_What you should do:_
Check each line of the listing for the word "Google" and report the ones that have it.

□ □ □ □ □ □ □

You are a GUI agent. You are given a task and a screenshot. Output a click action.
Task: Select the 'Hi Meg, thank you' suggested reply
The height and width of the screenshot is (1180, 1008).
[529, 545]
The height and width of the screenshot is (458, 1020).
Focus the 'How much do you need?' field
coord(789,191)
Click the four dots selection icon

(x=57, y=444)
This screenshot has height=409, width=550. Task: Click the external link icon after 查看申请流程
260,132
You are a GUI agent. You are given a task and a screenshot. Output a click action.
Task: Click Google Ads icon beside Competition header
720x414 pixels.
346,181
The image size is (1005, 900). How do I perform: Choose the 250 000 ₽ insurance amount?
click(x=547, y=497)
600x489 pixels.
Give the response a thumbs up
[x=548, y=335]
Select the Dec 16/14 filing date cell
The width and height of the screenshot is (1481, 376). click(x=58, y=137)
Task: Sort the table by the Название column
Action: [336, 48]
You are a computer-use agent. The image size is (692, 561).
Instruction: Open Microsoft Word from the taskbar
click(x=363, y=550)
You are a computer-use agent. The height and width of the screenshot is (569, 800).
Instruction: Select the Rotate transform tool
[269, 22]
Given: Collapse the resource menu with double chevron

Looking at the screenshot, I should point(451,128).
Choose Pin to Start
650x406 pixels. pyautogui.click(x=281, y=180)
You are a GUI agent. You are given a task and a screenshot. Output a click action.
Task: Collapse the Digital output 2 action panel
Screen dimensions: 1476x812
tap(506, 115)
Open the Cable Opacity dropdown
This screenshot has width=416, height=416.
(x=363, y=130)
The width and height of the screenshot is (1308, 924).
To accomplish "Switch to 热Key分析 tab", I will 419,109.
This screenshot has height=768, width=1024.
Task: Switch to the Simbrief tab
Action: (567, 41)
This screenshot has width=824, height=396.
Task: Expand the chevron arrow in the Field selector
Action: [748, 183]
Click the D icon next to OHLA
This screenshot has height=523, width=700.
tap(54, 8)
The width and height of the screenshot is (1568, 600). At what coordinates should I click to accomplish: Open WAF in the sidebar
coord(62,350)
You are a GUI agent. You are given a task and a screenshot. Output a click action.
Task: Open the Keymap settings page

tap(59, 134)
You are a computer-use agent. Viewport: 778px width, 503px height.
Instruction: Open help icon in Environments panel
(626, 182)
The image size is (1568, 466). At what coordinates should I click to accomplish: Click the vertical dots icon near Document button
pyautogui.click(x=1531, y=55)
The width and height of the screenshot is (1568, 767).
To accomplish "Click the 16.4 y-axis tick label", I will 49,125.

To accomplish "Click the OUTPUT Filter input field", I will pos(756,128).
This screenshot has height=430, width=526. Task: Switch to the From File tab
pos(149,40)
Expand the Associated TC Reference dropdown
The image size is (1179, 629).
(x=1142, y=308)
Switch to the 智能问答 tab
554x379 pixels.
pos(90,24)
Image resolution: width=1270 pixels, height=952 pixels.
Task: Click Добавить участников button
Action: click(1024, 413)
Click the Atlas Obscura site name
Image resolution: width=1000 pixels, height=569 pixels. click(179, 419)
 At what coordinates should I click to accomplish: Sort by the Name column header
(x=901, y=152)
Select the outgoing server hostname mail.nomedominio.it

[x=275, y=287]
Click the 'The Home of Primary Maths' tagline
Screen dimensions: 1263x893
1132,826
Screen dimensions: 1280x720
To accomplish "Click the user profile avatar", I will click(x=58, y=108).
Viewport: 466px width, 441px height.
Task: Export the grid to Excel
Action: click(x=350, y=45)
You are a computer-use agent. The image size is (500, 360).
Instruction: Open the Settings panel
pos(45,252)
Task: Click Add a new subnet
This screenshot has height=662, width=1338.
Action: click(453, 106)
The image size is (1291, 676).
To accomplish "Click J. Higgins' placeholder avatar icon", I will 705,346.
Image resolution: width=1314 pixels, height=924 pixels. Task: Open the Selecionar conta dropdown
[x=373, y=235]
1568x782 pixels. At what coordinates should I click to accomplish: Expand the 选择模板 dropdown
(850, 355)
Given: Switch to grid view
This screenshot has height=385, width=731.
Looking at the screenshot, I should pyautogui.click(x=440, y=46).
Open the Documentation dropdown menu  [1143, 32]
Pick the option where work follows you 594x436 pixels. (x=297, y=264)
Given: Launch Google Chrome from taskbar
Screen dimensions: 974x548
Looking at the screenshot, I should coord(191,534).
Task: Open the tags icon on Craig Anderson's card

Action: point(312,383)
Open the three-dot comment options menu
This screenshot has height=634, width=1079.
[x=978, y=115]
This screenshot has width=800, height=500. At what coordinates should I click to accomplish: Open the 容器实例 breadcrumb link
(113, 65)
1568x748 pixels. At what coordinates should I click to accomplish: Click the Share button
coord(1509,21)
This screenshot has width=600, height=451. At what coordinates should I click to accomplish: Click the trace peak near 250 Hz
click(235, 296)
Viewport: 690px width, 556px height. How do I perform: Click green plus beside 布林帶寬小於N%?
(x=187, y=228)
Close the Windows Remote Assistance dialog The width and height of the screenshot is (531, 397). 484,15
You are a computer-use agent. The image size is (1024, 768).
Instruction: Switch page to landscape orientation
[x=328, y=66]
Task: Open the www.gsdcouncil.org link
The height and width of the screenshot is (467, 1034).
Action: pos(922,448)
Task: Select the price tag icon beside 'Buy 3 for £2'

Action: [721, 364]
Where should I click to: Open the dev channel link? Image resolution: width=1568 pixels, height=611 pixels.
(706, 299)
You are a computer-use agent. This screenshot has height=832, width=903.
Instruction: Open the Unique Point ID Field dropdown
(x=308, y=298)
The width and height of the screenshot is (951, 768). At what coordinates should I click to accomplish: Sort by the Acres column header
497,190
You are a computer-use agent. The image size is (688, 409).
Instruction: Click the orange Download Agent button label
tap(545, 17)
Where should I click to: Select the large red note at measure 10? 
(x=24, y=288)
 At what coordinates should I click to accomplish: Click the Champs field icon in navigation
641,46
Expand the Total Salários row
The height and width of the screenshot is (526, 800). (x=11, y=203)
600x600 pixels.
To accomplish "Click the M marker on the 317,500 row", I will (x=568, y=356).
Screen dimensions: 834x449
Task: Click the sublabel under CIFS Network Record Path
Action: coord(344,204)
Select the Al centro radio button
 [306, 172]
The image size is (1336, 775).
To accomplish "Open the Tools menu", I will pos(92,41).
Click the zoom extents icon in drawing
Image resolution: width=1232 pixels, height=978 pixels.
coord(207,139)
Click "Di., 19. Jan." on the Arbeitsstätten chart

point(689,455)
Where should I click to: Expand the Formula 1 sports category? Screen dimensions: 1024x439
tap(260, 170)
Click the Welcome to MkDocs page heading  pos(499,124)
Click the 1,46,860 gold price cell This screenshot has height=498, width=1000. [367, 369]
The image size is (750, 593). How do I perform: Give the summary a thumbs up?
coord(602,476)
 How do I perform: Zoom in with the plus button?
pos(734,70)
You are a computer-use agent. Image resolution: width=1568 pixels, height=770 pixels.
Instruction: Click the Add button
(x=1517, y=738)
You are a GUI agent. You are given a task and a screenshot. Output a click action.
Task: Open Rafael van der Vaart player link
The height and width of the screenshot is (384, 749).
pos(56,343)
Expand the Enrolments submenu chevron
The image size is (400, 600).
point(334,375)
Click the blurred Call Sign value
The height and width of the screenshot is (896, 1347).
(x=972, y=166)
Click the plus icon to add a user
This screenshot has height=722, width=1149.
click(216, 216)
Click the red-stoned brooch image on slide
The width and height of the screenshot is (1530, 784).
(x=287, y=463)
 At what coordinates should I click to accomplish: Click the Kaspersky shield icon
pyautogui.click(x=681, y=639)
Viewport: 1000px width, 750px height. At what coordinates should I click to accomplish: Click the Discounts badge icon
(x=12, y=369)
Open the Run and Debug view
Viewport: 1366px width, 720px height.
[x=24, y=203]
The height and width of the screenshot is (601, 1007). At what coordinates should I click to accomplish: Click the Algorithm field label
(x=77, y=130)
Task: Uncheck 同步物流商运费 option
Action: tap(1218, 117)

□ □ □ □ □ □ □

_The completed task:_
Task: Click Google Ads icon beside Competition header
Given: Launch Google Chrome from taskbar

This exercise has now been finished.